→ **Activity**
Copy out each line of the entries below in which the string "Never" appears.
Content starts
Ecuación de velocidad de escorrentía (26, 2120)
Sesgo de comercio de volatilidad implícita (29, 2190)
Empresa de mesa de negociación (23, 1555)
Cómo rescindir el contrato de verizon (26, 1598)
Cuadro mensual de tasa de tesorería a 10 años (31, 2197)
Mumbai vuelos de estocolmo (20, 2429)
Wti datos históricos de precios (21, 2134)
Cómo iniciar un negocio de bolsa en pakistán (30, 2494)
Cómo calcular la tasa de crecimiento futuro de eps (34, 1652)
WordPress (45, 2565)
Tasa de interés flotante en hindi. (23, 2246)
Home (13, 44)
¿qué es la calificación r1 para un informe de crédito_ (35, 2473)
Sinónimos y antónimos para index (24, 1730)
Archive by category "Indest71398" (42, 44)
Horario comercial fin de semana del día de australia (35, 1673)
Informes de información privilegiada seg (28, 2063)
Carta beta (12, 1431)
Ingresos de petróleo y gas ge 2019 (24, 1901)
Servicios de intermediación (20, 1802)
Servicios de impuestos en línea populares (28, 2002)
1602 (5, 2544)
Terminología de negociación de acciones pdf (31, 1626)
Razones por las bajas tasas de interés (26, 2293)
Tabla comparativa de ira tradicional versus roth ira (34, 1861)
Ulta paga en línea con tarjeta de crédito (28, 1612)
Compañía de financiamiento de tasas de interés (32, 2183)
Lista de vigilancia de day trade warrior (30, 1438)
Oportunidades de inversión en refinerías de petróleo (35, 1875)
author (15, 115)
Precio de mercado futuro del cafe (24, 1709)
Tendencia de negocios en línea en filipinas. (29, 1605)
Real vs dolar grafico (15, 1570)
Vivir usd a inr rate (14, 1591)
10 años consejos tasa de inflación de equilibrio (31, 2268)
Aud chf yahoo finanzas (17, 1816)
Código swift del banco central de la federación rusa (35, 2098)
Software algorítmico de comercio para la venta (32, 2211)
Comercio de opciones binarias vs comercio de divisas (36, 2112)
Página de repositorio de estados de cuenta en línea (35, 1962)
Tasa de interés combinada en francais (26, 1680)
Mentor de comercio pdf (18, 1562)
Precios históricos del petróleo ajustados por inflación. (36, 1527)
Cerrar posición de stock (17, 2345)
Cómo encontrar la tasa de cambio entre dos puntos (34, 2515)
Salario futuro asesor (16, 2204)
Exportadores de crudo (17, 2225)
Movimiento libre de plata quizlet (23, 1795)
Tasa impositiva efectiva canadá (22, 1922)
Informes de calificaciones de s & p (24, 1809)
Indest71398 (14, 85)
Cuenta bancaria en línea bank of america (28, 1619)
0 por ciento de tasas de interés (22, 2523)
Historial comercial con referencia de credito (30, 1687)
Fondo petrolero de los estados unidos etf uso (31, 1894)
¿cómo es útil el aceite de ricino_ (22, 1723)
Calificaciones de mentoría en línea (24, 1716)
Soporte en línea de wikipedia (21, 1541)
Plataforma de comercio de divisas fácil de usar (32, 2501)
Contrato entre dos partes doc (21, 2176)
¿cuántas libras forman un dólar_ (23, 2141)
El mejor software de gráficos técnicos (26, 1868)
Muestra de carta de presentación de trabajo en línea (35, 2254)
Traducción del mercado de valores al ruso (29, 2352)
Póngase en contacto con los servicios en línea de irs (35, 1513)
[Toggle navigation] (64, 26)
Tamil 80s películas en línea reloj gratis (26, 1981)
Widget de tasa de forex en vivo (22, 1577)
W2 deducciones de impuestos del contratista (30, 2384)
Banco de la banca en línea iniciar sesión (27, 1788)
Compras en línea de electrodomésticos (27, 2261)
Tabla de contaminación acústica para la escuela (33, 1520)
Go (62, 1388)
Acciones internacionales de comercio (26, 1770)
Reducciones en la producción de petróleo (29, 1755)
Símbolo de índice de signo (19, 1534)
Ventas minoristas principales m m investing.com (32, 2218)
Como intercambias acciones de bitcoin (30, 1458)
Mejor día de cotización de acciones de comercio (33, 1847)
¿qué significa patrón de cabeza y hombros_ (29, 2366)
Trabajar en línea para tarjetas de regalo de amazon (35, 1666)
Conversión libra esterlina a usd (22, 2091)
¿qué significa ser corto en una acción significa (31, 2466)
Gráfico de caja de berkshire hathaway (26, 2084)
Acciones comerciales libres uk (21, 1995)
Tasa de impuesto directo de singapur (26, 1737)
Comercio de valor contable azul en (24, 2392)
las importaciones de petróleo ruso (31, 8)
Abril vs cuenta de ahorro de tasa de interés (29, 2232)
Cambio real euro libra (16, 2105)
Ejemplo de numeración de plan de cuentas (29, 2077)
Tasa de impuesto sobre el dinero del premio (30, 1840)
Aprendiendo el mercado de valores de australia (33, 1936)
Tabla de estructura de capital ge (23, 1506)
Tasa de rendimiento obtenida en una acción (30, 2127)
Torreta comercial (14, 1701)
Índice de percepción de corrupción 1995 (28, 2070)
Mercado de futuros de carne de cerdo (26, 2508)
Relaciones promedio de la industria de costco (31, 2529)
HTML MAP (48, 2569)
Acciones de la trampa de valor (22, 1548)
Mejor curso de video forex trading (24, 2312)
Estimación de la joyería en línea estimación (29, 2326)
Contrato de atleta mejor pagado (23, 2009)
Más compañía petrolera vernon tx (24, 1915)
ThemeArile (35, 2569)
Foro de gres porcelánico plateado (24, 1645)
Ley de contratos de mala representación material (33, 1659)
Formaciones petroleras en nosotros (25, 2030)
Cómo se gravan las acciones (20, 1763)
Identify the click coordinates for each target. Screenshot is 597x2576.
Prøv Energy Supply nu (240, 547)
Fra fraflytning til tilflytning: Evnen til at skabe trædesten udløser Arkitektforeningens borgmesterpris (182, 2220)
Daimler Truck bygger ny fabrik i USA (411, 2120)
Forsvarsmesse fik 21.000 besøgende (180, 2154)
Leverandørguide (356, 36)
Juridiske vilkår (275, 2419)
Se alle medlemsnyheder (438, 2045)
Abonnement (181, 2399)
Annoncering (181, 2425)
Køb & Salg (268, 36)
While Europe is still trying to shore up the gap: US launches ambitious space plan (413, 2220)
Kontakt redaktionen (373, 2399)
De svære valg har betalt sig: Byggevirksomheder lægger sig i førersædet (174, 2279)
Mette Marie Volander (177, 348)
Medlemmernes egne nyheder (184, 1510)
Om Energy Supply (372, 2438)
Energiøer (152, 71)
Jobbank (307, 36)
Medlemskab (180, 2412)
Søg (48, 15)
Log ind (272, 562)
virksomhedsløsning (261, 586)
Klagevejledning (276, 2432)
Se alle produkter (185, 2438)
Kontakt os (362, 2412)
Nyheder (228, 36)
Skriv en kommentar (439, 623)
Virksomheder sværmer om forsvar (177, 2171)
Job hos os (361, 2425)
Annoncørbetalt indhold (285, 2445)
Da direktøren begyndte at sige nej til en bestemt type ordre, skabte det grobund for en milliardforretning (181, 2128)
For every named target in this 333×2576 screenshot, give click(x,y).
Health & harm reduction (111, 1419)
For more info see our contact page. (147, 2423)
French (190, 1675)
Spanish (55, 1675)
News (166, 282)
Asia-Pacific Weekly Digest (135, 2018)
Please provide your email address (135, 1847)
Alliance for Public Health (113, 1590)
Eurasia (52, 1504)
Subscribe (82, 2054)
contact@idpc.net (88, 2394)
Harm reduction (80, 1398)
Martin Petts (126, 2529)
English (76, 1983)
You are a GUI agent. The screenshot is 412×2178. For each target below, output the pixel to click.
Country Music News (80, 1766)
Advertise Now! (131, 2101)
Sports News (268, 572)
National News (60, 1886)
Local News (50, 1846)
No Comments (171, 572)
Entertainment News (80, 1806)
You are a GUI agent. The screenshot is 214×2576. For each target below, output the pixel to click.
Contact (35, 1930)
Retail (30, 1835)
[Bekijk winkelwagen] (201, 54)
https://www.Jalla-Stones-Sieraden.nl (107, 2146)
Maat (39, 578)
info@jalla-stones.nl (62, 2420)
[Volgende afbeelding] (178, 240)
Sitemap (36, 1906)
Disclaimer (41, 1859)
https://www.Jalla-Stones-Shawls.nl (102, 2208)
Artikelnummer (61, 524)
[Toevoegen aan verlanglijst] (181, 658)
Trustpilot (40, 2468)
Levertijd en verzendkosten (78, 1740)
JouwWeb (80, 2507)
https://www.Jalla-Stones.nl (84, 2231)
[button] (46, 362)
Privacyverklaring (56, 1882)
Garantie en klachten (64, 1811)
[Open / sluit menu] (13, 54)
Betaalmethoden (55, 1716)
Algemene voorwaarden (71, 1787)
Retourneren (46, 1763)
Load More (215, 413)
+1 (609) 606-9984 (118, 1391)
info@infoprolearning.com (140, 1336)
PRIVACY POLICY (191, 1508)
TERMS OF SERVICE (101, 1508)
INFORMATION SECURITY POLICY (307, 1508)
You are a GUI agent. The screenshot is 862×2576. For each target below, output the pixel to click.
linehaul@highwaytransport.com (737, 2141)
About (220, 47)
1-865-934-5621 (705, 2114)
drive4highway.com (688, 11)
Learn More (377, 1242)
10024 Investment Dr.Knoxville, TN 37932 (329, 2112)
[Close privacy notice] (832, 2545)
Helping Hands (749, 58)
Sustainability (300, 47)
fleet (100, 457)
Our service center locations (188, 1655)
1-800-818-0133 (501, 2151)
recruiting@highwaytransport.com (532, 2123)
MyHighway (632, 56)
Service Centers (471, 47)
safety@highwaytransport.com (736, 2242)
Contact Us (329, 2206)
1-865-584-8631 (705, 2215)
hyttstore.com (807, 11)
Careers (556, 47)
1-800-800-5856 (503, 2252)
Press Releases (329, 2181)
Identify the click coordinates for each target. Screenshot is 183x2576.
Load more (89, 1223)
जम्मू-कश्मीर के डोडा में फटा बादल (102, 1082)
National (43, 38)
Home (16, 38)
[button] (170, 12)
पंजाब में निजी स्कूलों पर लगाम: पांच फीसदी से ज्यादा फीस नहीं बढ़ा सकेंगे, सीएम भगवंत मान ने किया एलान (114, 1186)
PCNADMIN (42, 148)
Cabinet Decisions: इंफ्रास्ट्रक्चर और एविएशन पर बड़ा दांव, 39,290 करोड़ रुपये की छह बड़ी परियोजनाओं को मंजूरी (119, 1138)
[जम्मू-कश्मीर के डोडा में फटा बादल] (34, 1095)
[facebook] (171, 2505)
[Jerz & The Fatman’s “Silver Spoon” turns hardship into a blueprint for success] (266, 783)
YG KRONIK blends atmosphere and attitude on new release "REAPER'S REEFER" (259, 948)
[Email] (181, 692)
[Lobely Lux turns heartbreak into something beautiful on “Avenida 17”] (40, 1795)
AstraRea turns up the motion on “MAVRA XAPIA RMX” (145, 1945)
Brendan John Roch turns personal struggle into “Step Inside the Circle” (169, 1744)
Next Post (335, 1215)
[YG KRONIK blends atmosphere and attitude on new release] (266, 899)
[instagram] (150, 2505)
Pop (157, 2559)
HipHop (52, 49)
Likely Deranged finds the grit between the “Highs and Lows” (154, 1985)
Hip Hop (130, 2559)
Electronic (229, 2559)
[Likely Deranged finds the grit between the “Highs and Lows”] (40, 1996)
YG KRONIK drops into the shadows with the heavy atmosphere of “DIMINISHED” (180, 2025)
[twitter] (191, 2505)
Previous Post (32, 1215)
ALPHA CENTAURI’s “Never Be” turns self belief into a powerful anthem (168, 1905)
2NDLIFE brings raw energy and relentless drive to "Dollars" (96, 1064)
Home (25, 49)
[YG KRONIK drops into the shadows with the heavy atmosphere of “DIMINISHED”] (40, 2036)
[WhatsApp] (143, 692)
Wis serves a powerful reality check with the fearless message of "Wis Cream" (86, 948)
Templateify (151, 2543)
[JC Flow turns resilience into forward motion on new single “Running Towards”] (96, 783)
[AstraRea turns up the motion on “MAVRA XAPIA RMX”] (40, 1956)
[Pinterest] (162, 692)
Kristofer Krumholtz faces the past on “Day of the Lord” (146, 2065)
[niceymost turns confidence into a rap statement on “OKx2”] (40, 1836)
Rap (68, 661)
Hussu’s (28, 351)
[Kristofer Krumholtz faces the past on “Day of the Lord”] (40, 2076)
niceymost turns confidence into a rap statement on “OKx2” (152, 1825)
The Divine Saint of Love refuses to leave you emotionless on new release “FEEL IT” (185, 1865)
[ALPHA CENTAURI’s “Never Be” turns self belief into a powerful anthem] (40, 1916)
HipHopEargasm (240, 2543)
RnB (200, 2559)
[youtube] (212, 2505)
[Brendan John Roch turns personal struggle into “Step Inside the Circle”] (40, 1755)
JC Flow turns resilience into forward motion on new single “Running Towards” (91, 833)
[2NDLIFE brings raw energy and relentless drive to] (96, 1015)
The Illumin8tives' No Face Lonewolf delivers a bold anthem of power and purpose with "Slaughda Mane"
Content ends
→ **Task response**
ALPHA CENTAURI’s “Never Be” turns self belief into a powerful anthem (168, 1905)
[ALPHA CENTAURI’s “Never Be” turns self belief into a powerful anthem] (40, 1916)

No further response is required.